Malcolm Y23 June 2017
Ever seen a film and thought it was good, but could have been great? That’s what remakes are for! Malcolm Y will be a remake of the film Malcolm X (Lee, 1992) but this time with an all-white cast. This one’ll be sure to rake in the audiences, presenting the same political message of racial tolerance, but without making white conservative audiences uncomfortable! Who ever said that whitewashing had to be a bad thing? It will be directed by and star Mel Gibson, who must be a great guy because he was nominated for an Oscar a few months back. You may be wary at this stage, but just wait until you see the scenes Gibson improvised – he didn’t even know the cameras were on!
INT. COURTROOM – MIDDAY
A JUDGE sits at the bench while MALCOLM Y and the DEFENDANT sit opposite each other at their respective tables.
It has come to my attention that Malcolm Y has been deemed a dope motherfucker. With that, we must move into round two of the Justice Game. Time for cage fighting!
Your Honour, this is an outrageous abuse of your power! The only difference between me and Malcolm Y is that I’m a person of colour and he’s not!
Don’t you dare try to turn this civil rights trial into a matter of race! If you can’t stand the heat, get out of my kitchen.
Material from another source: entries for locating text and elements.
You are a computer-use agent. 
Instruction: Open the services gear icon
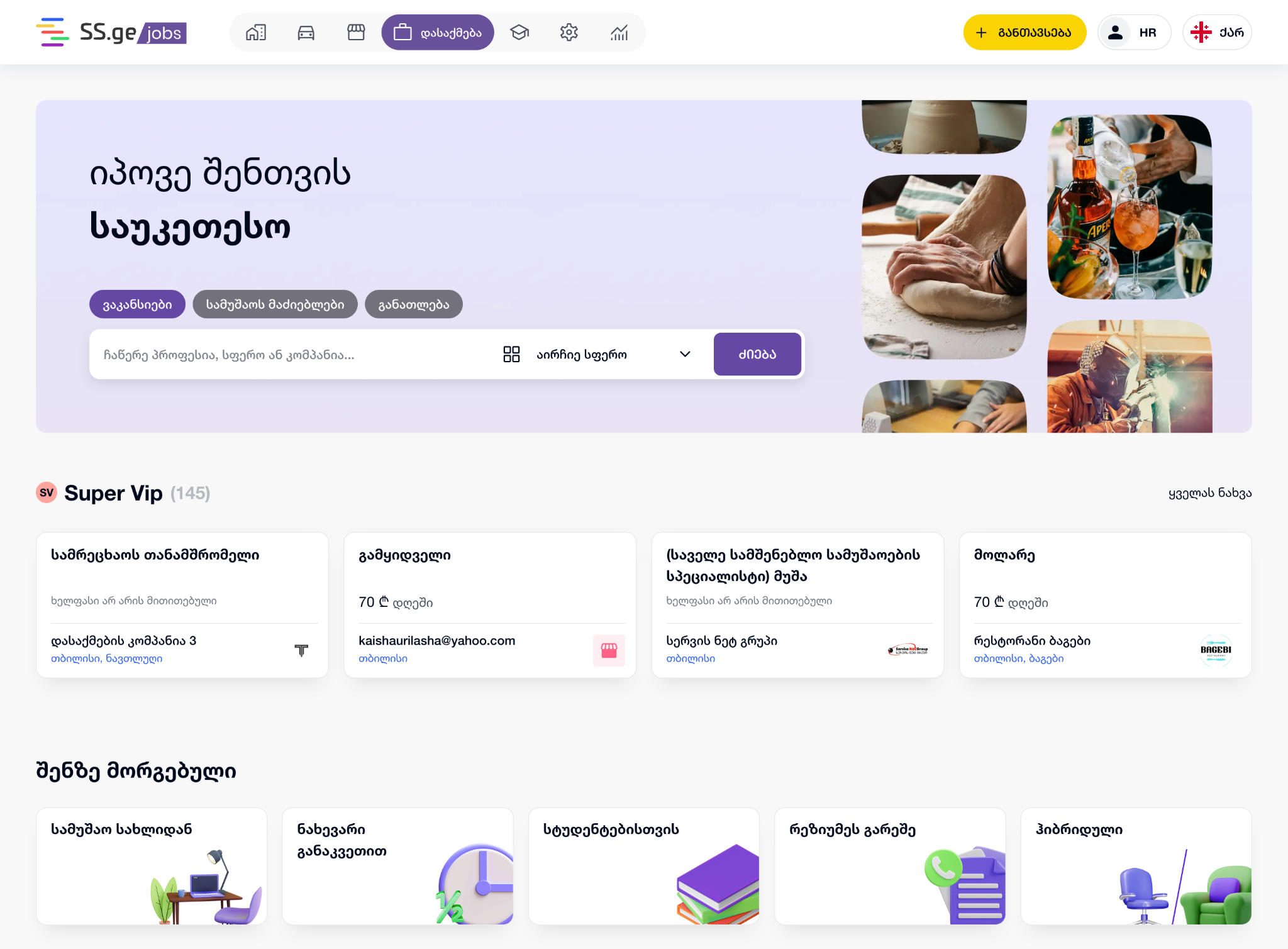569,32
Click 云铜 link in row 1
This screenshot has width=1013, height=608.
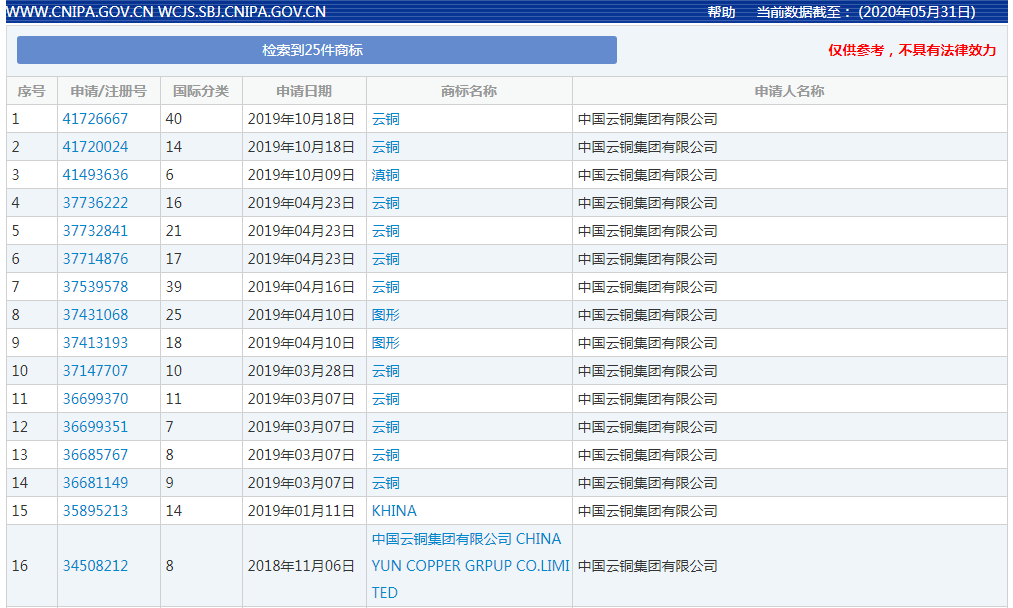tap(385, 119)
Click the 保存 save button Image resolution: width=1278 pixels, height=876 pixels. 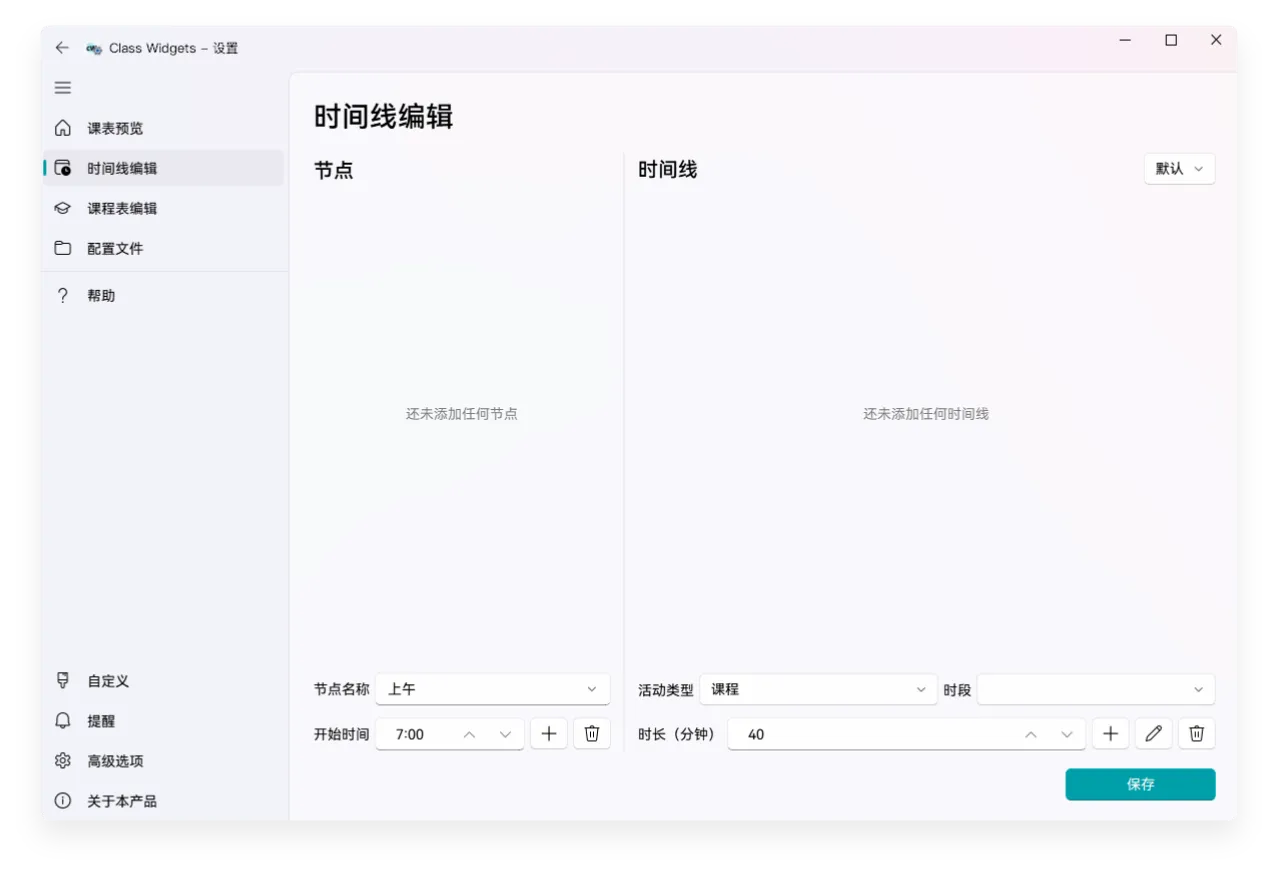[x=1140, y=785]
But your Honour, this is a courtroom, not a kitchen.
The judge stands and reveals they are holding a spatula.
You mean I’ve been flipping burgers this whole time for nothing?
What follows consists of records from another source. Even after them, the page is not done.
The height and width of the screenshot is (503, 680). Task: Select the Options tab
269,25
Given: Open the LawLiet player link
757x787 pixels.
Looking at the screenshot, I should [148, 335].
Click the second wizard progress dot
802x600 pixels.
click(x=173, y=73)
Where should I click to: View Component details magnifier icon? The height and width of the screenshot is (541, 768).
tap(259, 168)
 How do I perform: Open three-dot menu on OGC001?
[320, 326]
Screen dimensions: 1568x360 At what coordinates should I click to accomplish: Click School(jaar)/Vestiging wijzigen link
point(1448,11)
A pile of uneaten burgers sits beside the evidence.
The only way to determine this case is a good old-fashioned burger eating contest!
Now this is some democratic process I can get around!
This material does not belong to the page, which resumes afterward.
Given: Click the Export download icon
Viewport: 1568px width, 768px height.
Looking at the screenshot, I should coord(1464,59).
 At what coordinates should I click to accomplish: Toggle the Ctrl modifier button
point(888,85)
Malcolm Y retrieves a fork from his jacket pocket and a knife from the evidence. He proceeds to consume all the burgers as the others look on in horror.
He’s a monster – an eating machine! May God have mercy on us all!
I am God, motherfucker.
Malcolm Y slings the knife across the courtroom and through the defendant’s throat, decapitating him instantly. His head flies out the window and into a nearby field where children proceed to kick it like a soccer ball.
I consider this case closed.
POPEY $T NICHOLL$ enters.
Popey $t Nicholl$!
Yes, ‘tis I, your spiritual king. I now anoint you Saint Malcolm, El Presidente of the United States of Racial-Equality-Land, otherwise known as America.
Fuck you, Popey, I’m Lord of the Vatican now!
Malcolm snatches Popey’s Pope-hat (that’s zucchetto to all you religious folks out there). The decapitated head is kicked back inside through the open window.
POPEY, JUDGE and DECAPITATED HEAD
All hail Malcolm Y.
A newspaper spins onto screen with the headline: “Malcolm Y Wins Burger Eating Contest, Becomes Pope, Saves the Children”.
Another spins over top with the headline: “Malcolm Y Survives Assassination Attempt Malcolm X Never Could: Here’s 10 Reasons Why! Number Six Will PERPETUATE and VALIDATE All Your Unconscious Racial Prejudices!”
In the corner, a much smaller article reads: “Civil Rights Victory, I guess”.